It’s weird that after returning to blogging after two year break, and coming up with the name “Lord of Blog’s End,” that My first substantial posts are about things I love (possibly) ending. Earlier this week it was about the Boston Celtics, and the jury is still out on what they will do this summer. Tonight could be the last new episode of Community we will ever see. NBC may still renew the show for a fifth season, Comedy Central, who owns the syndication rights to the show, may pick it up if NBC does not, and renew it like TBS did with Cougartown last year when ABC decided to go in a different direction, or Hulu might order new seasons a few years down the road the way Netflix did with Arrested Development. For now, all we can do is enjoy the fourth season for what it is as the Greendale Seven prepare to graduate from America’s most absurd community college.
This is as good a moment as any to look back at Community‘s body of work and appreciate what the show accomplished in spite of the lack of ratings success, network support, and award recognition through four seasons. Dan Harmon took a premise loosely based on his own experience as a jaded community college student in his thirties and transformed it into a commentary on the human condition bigger than any college curriculum. He had to fight NBC and Sony to keep his original title because a show called Community College had many more limitations that would prevent him from taking the show where he wanted to take it.

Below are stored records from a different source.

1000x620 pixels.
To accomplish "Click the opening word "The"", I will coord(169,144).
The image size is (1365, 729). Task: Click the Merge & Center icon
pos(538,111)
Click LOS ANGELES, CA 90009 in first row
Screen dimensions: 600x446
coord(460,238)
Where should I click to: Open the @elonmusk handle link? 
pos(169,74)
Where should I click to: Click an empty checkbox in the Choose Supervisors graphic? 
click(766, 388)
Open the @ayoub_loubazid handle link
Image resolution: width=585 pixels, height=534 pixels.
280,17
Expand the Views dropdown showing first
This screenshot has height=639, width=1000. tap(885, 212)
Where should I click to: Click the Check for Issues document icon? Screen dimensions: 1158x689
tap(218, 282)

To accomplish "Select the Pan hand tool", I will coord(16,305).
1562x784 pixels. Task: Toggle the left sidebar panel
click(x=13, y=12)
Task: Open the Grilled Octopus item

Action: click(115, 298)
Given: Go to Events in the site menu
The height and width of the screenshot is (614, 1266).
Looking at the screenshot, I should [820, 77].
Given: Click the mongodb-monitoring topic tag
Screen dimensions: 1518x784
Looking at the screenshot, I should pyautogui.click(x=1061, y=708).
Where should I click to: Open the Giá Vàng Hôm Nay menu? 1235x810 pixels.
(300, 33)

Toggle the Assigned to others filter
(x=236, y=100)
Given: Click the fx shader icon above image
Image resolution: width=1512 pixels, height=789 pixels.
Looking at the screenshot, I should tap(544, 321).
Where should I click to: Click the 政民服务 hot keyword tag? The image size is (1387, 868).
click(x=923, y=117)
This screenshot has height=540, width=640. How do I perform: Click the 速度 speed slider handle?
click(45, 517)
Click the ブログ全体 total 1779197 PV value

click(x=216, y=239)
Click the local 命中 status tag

In an age where Jersey Shore, Two and a Half Men, American Idol, and The Big Bang Theory ranked among the highest rated shows on TV, Community developed a following with a new demographic of TV viewer: the Internet audience. While shows that appeal to the lowest common denominator gained the favor of the networks for their success in the antiquated Nielsen ratings system, more complex, inventive, and provocative shows sparked the fervor of bloggers, podcasters, and technically inclined viewers around the world. Community will be remembered along with Arrested Development, Mad Men, Louie, Breaking Bad, and The Wire as one of the truly great works of art ever to come out of the television industry, but were dwarfed in the ratings by lesser formulaic shows. Of the shows I just mentioned, Community and The Wire make an even smaller category of well done shows with intense Internet followings that never won an Emmy Award. It seemed that the only place the show was winning support was among the legions of Internet savvy fans who made sure the show was trending on Twitter every Thursday night, even if the show was on hiatus to show NBC executives how much they wished they were watching their show, and won nearly every “favorite show” poll from TV Guide to Hulu.
I am proud to say I was a fan of Community from the night it first aired. It’s one of the few pop-culture trends I can honestly say that I was in on before it was cool, and I will be proud of that as long as I live. I first tuned in because I saw and ad (probably during an early September NFL game or a rerun of The Office) for a new pilot featuring SNL original cast member Chevy Chase and The Daily Show‘s John Oliver. Naturally I was intrigued so I tuned in to find out that the show also starred “that guy from The Soup (Joel McHale),” “Pete’s wife from Mad Men (Alison Brie),” and “that guy from Derrick Comedy (Donald Glover).” The pilot episode is not an episode that fans typically rank in their top ten, but having rewatched it several times, I appreciate it a lot more than I did back then. Dean Pelton’s incompetence is available on the surface, but so was his wedding ring in that episode. His character has really changed since then. Danny Pudi’s Abed Nadir showed us the potential the show had from the beginning. He remarked on the parallels between their situation and the movie The Breakfast Club and even channeled his inner John Bender when things got tense. Abed also performed a brilliant impression of Britta before we even heard Britta speak. Joel McHale’s Jeff Winger was the focus of the episode, a jaded ex-lawyer who needed to earn a legitimate bachelor’s degree to avoid getting disbarred. He asks his tenured professor drinking buddy/ex-client Ian Duncan (Oliver) for the answers to every exam in an effort to do what he does best: fake his way through life and get by on good looks and charisma. When that falls through, Jeff is forced to seek help from the fake study group he created in an attempt to seduce Britta, and the stage is set for a group of misfits to join together and brave the storm that is higher education….and it only got better from there.
Season four has been an interesting one to say the least. NBC and Sony fired Harmon from the show he created after three brilliant seasons, then they cut the number of episodes to 13, then they announced a premiere date of October 19th, then they pushed it back to February a week before October 19th was supposed to happen. The new episodes were shaky at first, but midway through the season, they hit their stride. It’s still the same study group at the same campus with the same Dean, and as long as there are new episodes, I will love it. They are graduating from Greendale, but the show was never really about community college; it was about the community they found while they were there. They have been through so much that they can’t just break up because they don’t have classes anymore.
My prediction about Community‘s future is that whether it goes four seasons, or five, or six and a movie, people will discover it after cancellation, like they did with Arrested Development, and say “why didn’t they make more episodes of this great show?” Whether it ends tonight or this time next year, I’m glad I was there for it. I’m sure I’ll have more to write about it soon. The show is streets ahead. If you have to ask what that means, you’re streets behind. There’s magic in the table. I won’t be able to stay away forever. Thank you, Dan Harmon. Thank you, Greendale.